#### [Action item]
Nothing but the lines from the one with "Accept (22, 2563)" down to the one with "Voir le document (29, 1563)" should be returned, exactly and with both ends included, from the material below.

#### [Available records]
···
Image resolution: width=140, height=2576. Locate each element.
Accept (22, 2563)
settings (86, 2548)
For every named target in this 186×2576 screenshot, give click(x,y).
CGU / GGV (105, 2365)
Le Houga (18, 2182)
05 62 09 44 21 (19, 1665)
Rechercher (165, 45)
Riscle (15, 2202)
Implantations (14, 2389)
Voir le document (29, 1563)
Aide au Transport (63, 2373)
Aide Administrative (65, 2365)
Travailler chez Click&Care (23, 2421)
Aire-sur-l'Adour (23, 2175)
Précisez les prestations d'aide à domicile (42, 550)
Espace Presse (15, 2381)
···
#### [Exercise output]
Accept (22, 2563)
settings (86, 2548)
For every named target in this 186×2576 screenshot, give click(x,y).
CGU / GGV (105, 2365)
Le Houga (18, 2182)
05 62 09 44 21 (19, 1665)
Rechercher (165, 45)
Riscle (15, 2202)
Implantations (14, 2389)
Voir le document (29, 1563)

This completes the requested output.